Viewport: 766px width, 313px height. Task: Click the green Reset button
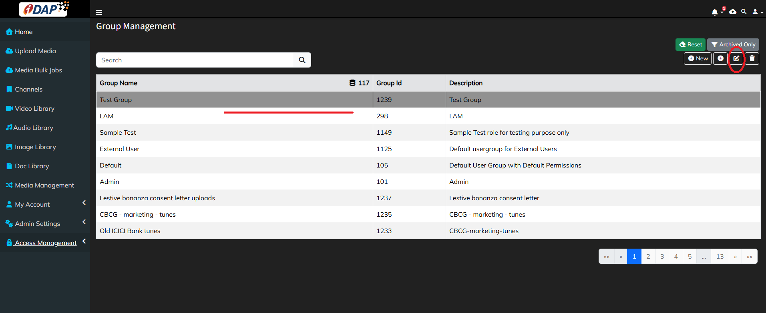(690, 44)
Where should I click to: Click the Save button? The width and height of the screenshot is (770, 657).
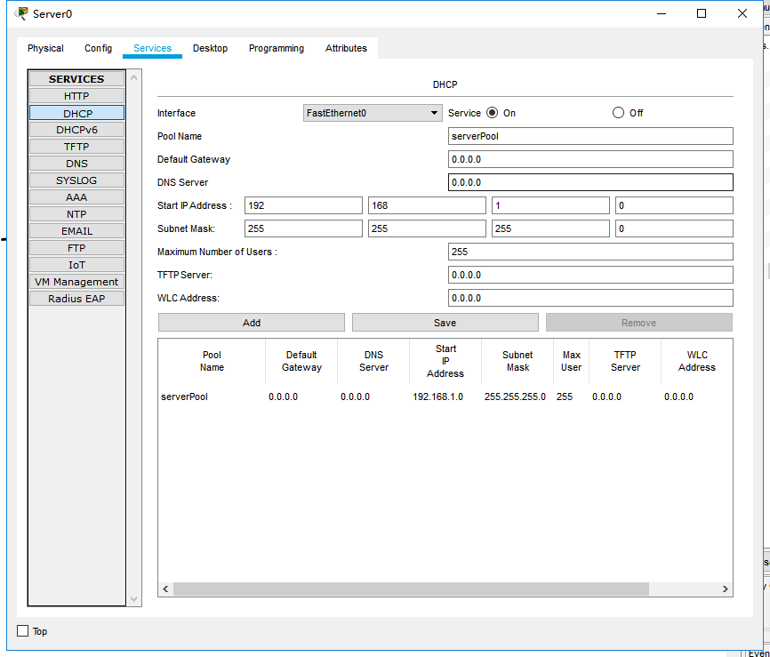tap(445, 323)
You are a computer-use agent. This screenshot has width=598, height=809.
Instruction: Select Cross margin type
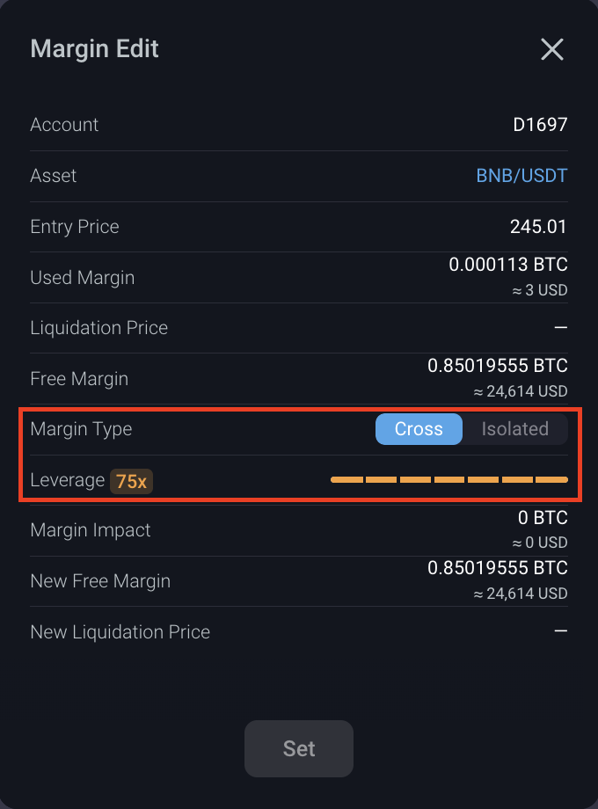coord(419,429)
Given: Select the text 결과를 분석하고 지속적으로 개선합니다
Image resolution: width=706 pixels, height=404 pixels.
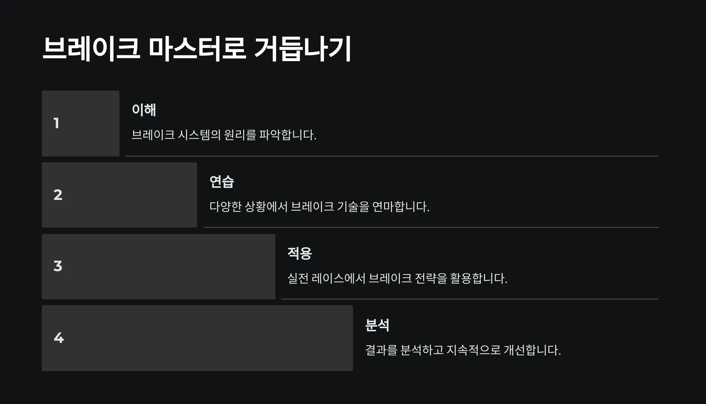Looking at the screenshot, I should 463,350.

************

INSTRUCTIONS TO FOLLOW
Render every item above as a two-column CSV with the headers item_text and answer, one row per item. Put each field in double quotes, replace line breaks with spaces, and leave the pictures out.

WRITTEN RESPONSE
item_text,answer
"Viewport: 766px width, 313px height. Task: Click the green Reset button","(690, 44)"
"Where should I click to: Click the Save button? The width and height of the screenshot is (770, 657).","tap(445, 323)"
"You are a computer-use agent. This screenshot has width=598, height=809. Instruction: Select Cross margin type","coord(419,429)"
"Given: Select the text 결과를 분석하고 지속적으로 개선합니다 Image resolution: width=706 pixels, height=404 pixels.","Looking at the screenshot, I should 463,350."